SA were indeed tested, but by their own lacklustre performance more than by the willing but wanting opposition.
They fought back from a first innings of 248 to reach 61/0, a deficit of 17, after three weather-affected days. But the rain kept falling and the last two days were washed out.
More rain is forecast for Dhaka for the next week, raising the possibility of the second test – which starts there on Thursday – falling victim to a similar fate.
Metaphorically, even darker clouds hang over SA. Chittagong marked the first draw in the nine tests the teams have contested. The other eight have been won by SA, seven of them by an innings. But the look of SA for too much of the first test did not suggest dominance.
In fact, whether the visitors will hold on to their proud record of not having lost an away series since August, 2006 – that adds up to 11 rubbers of more than one match – is suddenly a relevant question.
And SA are feeling that pressure. So much so that Amla veered towards contradicting himself on Wednesday.
“With the first test rained off it has put a lot of emphasis on this game,” was his answer to one reporter’s question. Fair enough.
But then the script changed: “I don’t think it’s a must-win game. I don’t think there are any knockouts in test cricket as yet but we are here to win.”

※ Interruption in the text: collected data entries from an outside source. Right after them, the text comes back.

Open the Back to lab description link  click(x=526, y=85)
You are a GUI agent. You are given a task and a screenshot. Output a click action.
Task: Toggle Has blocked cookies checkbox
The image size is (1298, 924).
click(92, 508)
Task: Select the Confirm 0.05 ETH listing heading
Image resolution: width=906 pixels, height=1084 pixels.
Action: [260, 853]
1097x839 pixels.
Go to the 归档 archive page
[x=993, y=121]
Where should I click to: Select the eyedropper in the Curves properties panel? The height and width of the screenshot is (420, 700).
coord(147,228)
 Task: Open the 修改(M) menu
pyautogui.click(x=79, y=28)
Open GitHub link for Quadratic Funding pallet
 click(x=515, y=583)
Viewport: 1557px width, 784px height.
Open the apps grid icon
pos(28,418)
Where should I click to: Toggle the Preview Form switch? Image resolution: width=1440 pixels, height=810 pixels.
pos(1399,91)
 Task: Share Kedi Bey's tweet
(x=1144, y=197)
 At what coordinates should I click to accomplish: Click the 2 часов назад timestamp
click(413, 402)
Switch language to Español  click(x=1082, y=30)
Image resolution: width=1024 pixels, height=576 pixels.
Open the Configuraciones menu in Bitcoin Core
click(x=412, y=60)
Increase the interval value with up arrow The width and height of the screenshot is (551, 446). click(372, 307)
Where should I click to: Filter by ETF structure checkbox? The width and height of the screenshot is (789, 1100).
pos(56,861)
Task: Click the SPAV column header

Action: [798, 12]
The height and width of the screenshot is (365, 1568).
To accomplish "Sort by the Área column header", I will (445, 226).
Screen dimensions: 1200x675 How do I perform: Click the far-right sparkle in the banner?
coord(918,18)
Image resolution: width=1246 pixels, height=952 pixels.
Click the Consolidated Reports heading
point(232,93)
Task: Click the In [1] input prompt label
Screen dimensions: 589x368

Either you know you have to win or you know that victory is not essential. But you can’t have it both ways. If Amla is struggling to make that choice, every cricketminded South African could make it for him.
More likely Amla tripped over his own deference in his carefulness to avoid saying what could be interpreted as the wrong thing. Cue the wrong thing …
Amla seemed more certain that SA’s attack would be unchanged: “We’ve got three-and-a-half seamers now; I don’t think we are going to add another one.”
That’s a reference to the handy contribution Stiaan van Zyl made with the ball in Chittagong, where he conceded 23 runs in 13 overs and burgled a wicket.
But the other half of that equation by way of a brilliant legside stumping, Quinton de Kock, will be missing in action. De Kock has scored 100 runs in six innings across all formats on the Bangladesh tour. He reached rock bottom in Chittagong, where he lost his off stump to the second ball he faced.
Dane Vilas, who has reportedly been running wicketkeeping operations during SA’s training sessions this week, will make his test debut.
Amla himself might envy De Kock his escape from the heat of the kitchen. After four innings on tour, SA’s captain has 64 runs to show for his efforts.
But, for now, the focus is on Dale Steyn. One more wicket and he will be the only South African other than Shaun Pollock to own 400 test scalps.